What if an all powerful alien, whom the Earth has accepted as pure, good and a protector, turned bad? That was the thought-provoking question that the 2013 fighting game Injustice: Gods Among Us asked. How does the animated movie based on the game (and its follow-up comics) fair?
The Joker (Kevin Pollak) devises and executes his ultimate plan to beat Batman (Anson Mount). The Joker has found a way to corrupt the world’s favorite boy scout, Superman (Justin Hartley) and push him over the edge, turning him into a fascist tyrannical overlord. Not everyone on the Justice League agrees with Superman’s ways, especially Batman. Batman leads a set of heroes to try to stop Superman.
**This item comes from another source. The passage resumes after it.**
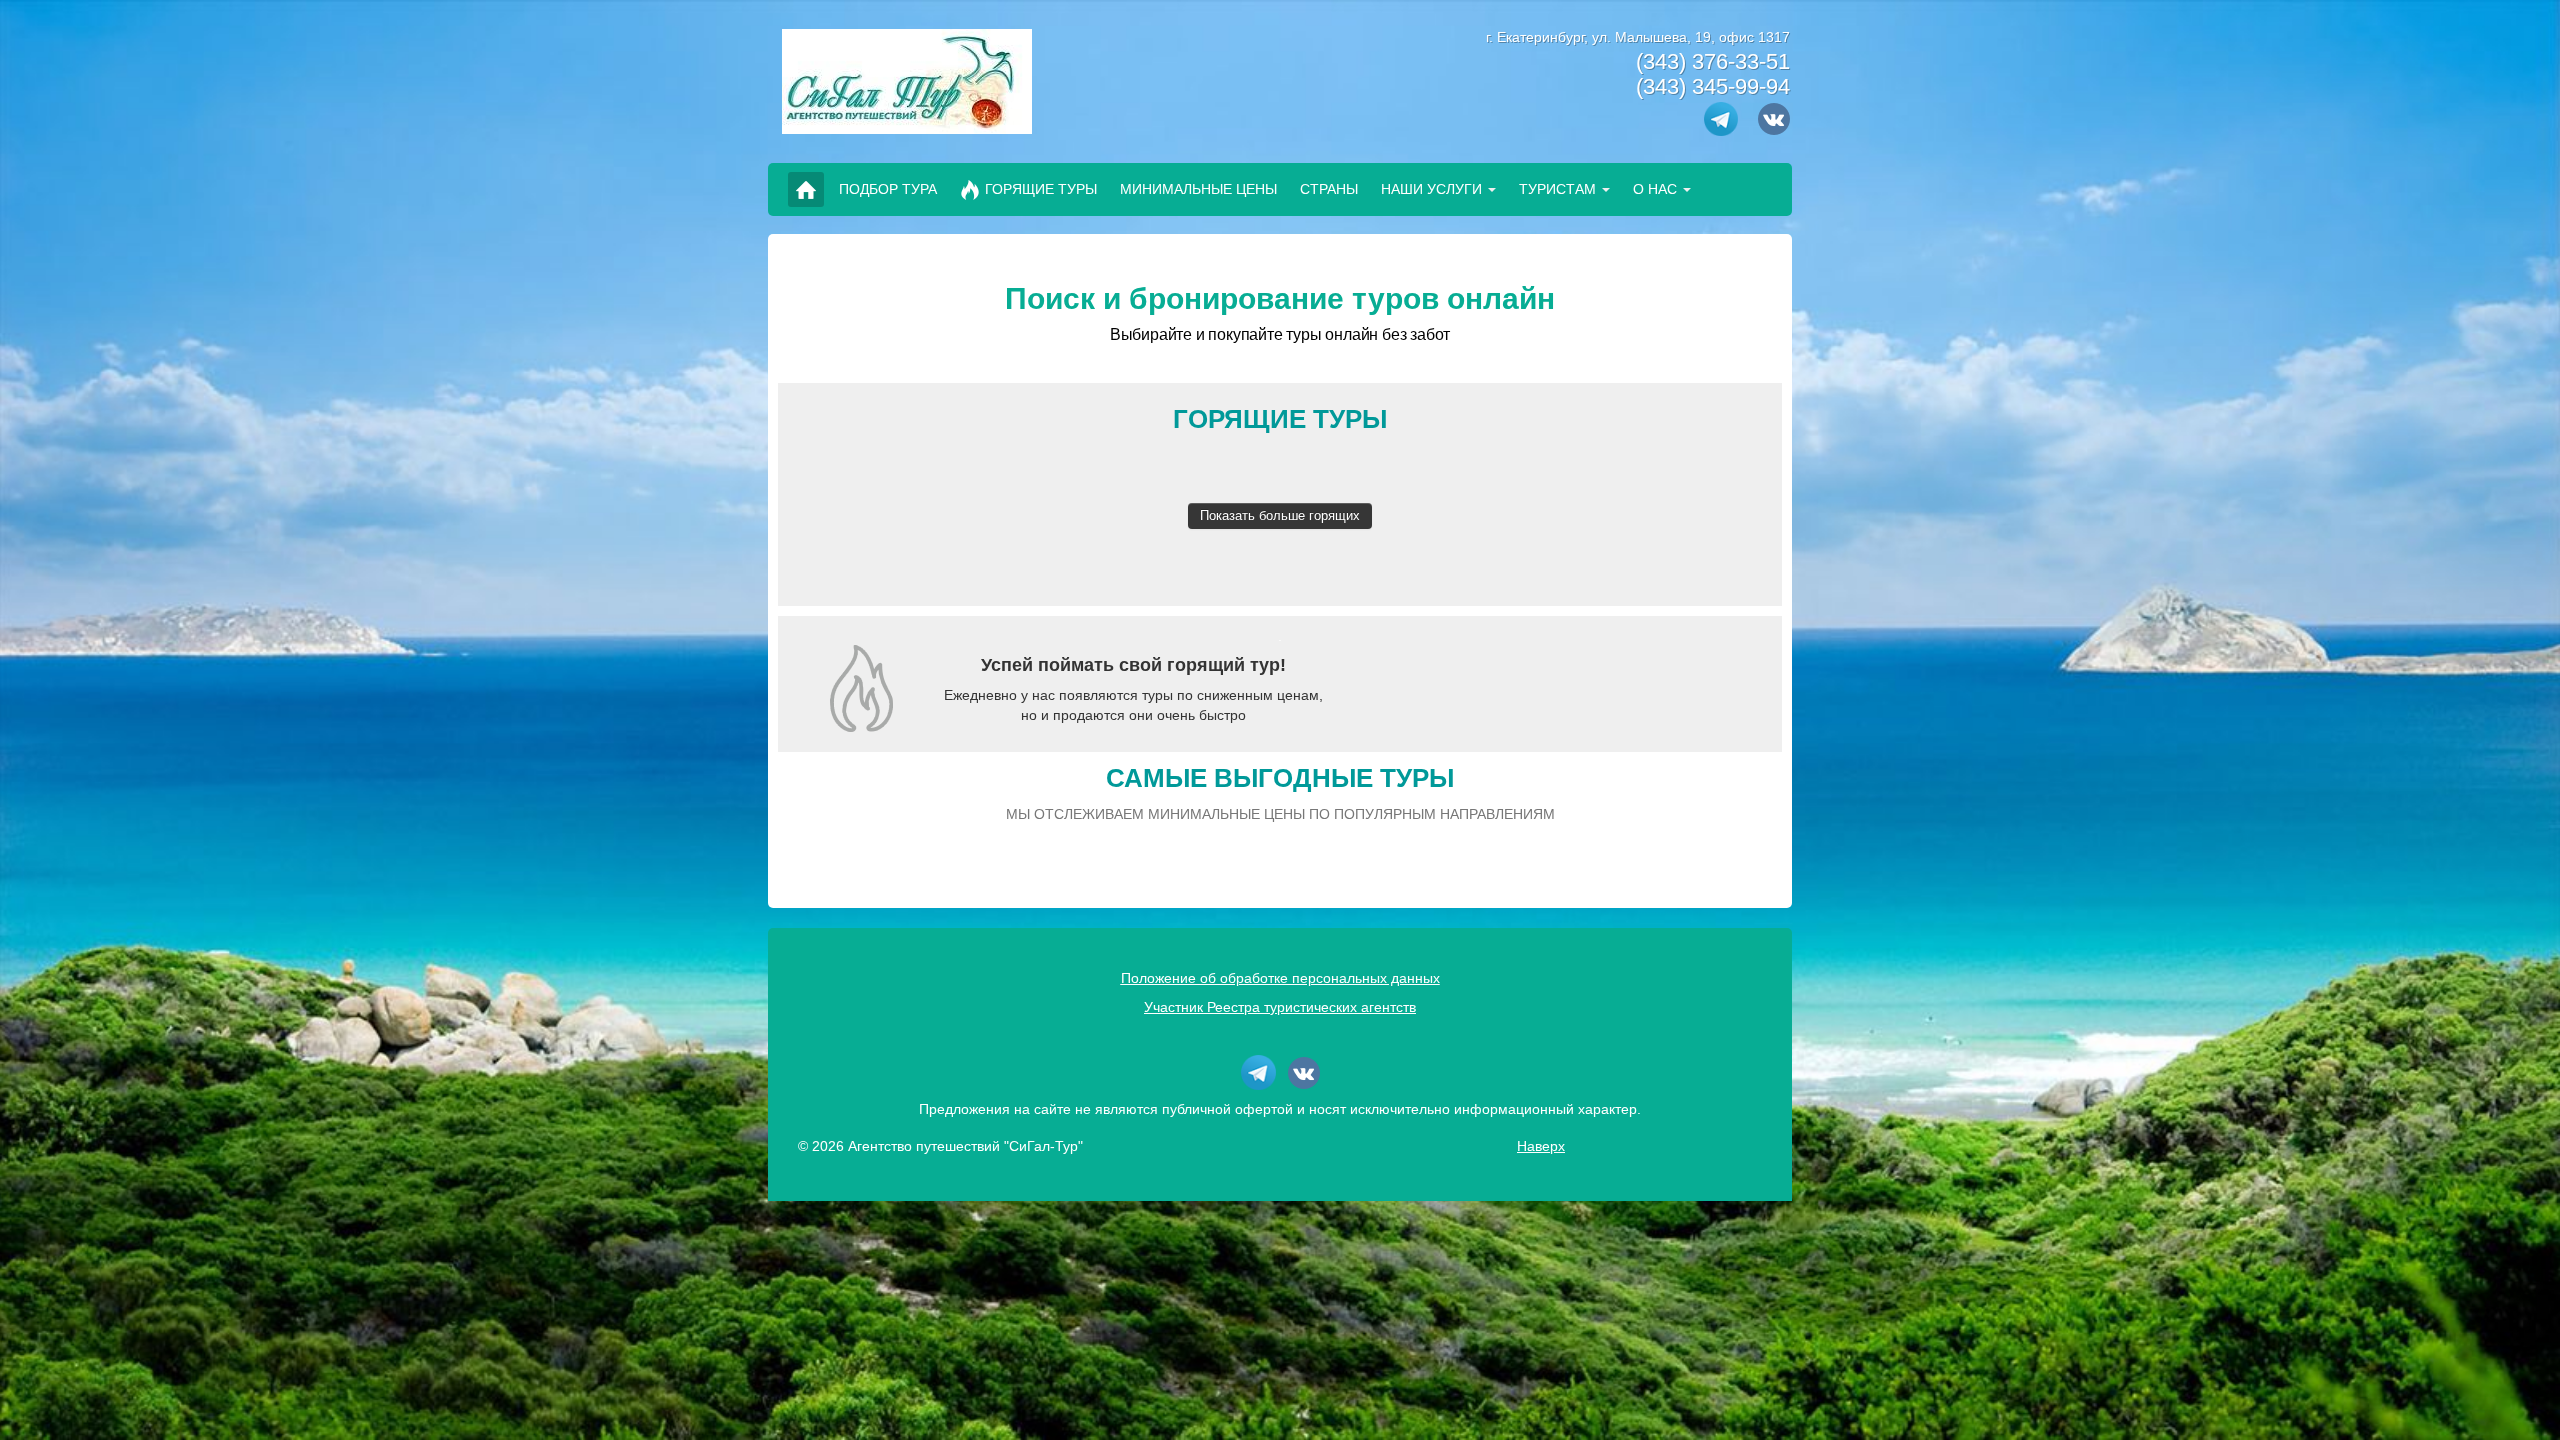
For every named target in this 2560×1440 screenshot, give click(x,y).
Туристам (1557, 189)
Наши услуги (1431, 189)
The voice acting in Injustice is top notch, just like it is in most DC Animated movies. The animation though is subpar. There is action strewn throughout the movie and it is dynamic enough to be entertaining.
Injustice only takes from the game the core idea of Superman becoming tyrannical. Much of the rest of the story has been changed – and not for the better. Injustice squanders the opportunity to explore deeper ideas and philosophical questions about how much can we rely on an all powerful entity to protect us and what happens when they turn against us. Instead we get some action sequences and some misplaced humor.
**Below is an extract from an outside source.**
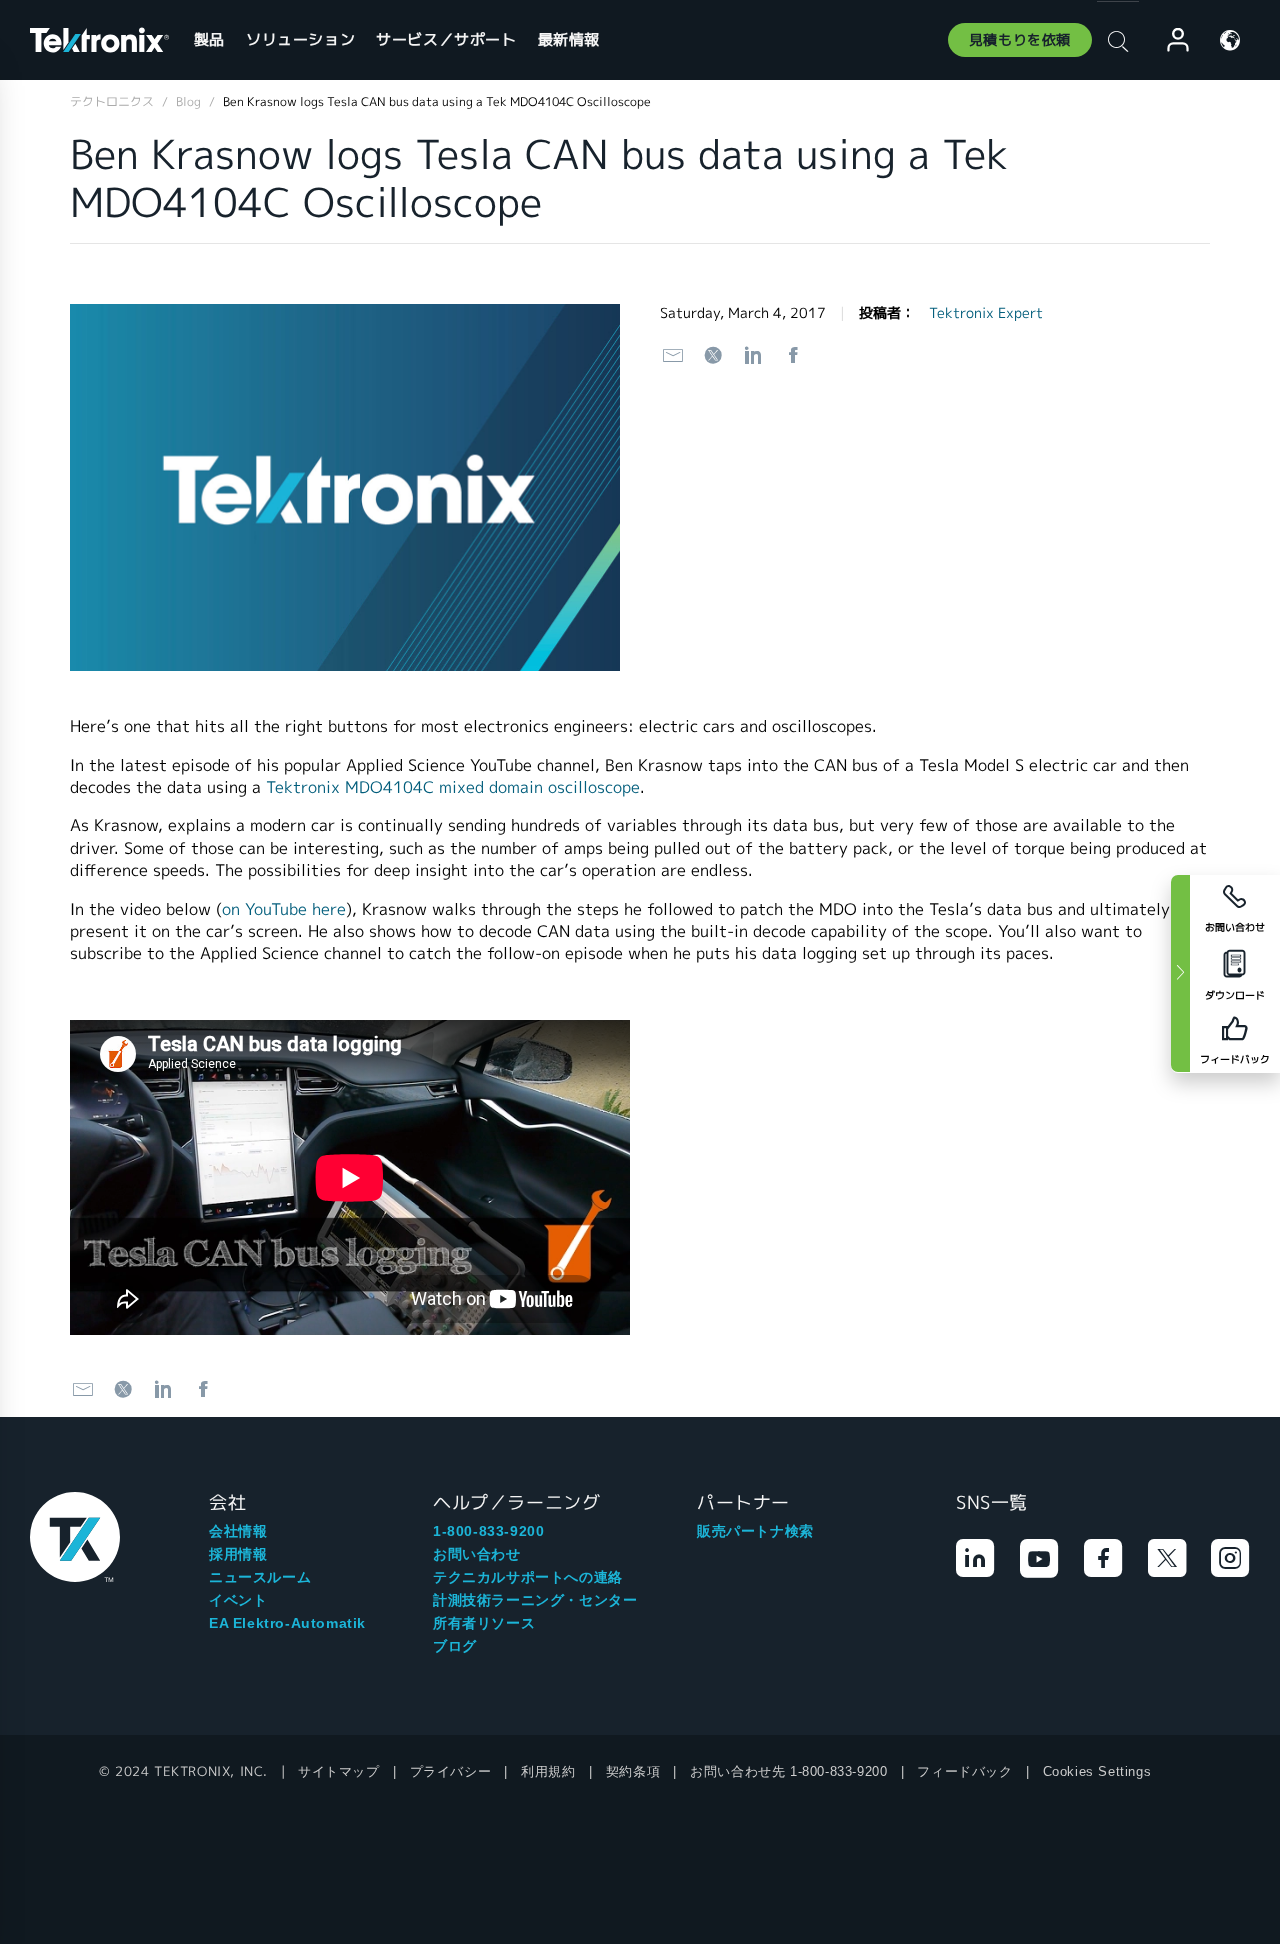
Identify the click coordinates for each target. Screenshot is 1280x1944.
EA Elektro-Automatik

The tone of the movie is much lighter than the game and the humor was very weird. The humor is strange given that this is a movie about an all powerful alien that is flying around killing people. The game was dark and dove head first into the philosophical questions and did not flinch. The movie seems unwilling to go very deep in exploration.
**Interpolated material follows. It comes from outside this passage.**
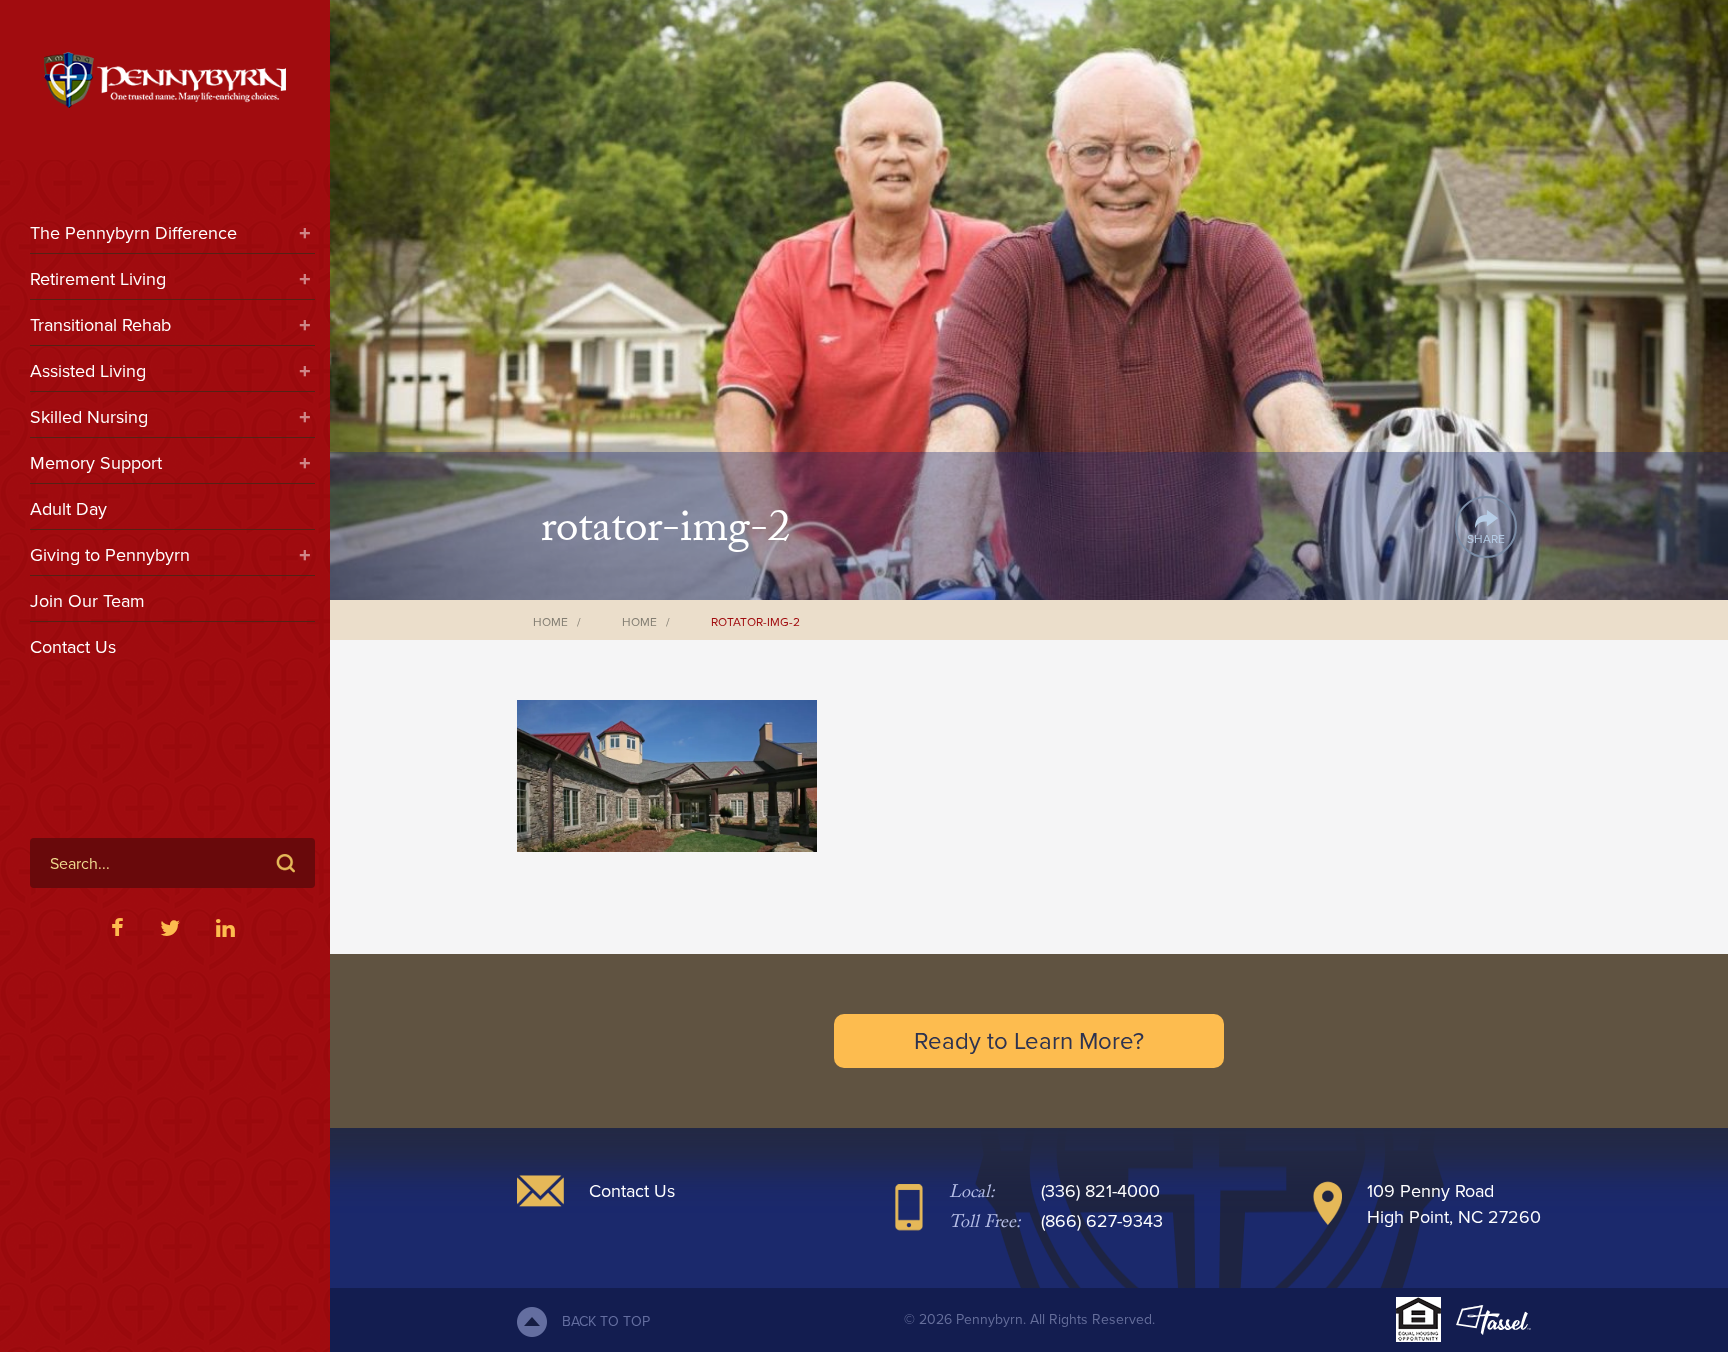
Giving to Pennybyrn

Injustice tries to shove too many story ideas and characters into a very short 75 minute runtime — and that is an injustice. The movie and characters all end up feeling hollow because nothing is given time to develop. We don’t get to understand Superman’s deeper motives and why he has turned a 180. Yes, what the Joker to Superman as the movie opens was the starting point, but for a guy who is basically pure and good, the turn from good to bad was too quick and unbelievable. The ensemble cast of super heroes get no time to develop either – Batman is Batman, but Wonder Woman has a unbelievable turn in the movie after being Superman’s cheerleader for most of the movie.
Injustice is a movie that could be a distraction if there was absolutely nothing else to watch. If you’re a fan of the games or comics, you maybe disappointed by the movie adaptation. I do think that WB and DC should have adapted Injustice into an animated series and given the core ideas, characters and story room to grow and develop.
Watched at home, streamed on HBO Max.